§ DOCUMENT SECTION

────────

Twenty years ago, I learned how to tie my very first fly.
I was going through some dramatic life changes, and I needed to take up a hobby that could help me detox from the negative stressors.
A friend of mine suggested that I take up fly tying. He showed me some of the flies he'd crafted, along with what I perceived to be very strange and unusual materials. White calf's tail? Moose hair? Rooster hackle? Muskrat underbelly fur? Peacock herl ?
What kind of recreational activity was I getting into? Roadkill recovery?
As with any new event that initially seems like a radical departure from the habitual and comfortable fit of things, I was a bit hesitant.
Nevertheless, I dared to step outside of the figurative sandbox, a forty-year-old man emotionally not far removed from and certainly waxing nostalgic for my simpler kindergarten days.
I met a man named John who was willing to teach a handful of others and me how to tie fishing flies, and he was willing to do it for free. Not only that--he also had several extra fly tying kits and was willing to loan one to me for the duration of the class. Wow! Such a deal! Any cold feet thinking was quickly disposed of, and I soon found myself seated at a table with something called a fly tying vise tightly secured to it.
The very first day, John taught my fellow novice tyers and me how to tie an olive woolly bugger. Intermittently scanning the room, I noticed that my peers' works in progress looked so much better than mine.
John must've seen me gazing forlornly at the constantly unraveling concoction of chicken feathers, gold wire, and chenille. My creation was like the Frankenstein monster of woolly buggers. It sat there in front of me, looking more and more like a cat's hairball than enticing trout cuisine.
"Don't worry about what it looks like," I remember John telling me. "Sometimes, the uglier the fly, the better the results." I looked at him with a mixture of embarrassment and gratitude.

────────

(Text and element pointing records)

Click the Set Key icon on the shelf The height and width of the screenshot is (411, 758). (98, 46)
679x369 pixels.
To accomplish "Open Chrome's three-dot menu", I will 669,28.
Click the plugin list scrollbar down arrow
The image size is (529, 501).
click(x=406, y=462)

────────

§ TASKS TO CARRY OUT
A) How would you translate this sentence from the fly-tying essay into Spanish: "Intermittently scanning the room, I noticed that my peers' works in progress looked so much better than mine."
B) Can you sum up the fly-tying essay in two sentences?
C) Could you extend the fly-tying essay past its final sentence with a paragraph or two in the same voice?

§ FINAL RESULTS
A) Mientras recorría la sala con la mirada de vez en cuando, noté que los trabajos en curso de mis compañeros se veían mucho mejor que el mío.

B) Twenty years ago, while going through dramatic life changes, the narrator hesitantly took up fly tying at a friend's suggestion despite its strange materials. In a free class from a man named John, who also loaned out a kit, the narrator's first olive woolly bugger came out badly, but John said that sometimes the uglier the fly, the better the results.

C)
And then he told me something I will never forget.
"Sooner or later, every fly you tie will catch a fish."
Encouraged by John's kind and uplifting remarks, I put my nose to the fly tying vise, so to speak, and proceeded to tie.
A few short weeks later, after teaming up with a couple of my classmates, I put together a nice assortment of flies and sent samples off to a few fly shops in town.
One of the shops, a feed and hardware store, said they'd give us a go. After selling a couple dozen flies to them, my friends and I were stoked!
So I went through a toll-free directory and called every single shop, guide service, and department store that might be interested in purchasing our flies. Although we were initially beset with the cost of supplies and materials, samples, and postage, we ended up landing a huge order...well, at least it seemed that way to us newbies...from a gun shop in Tacoma.
My makeshift marketing techniques had worked. Honestly, as I look back on those early days, I believe I experienced more of an adrenaline rush with the roughshod salesmanship successes than with the labor-intensive and cost-inefficient production aspect.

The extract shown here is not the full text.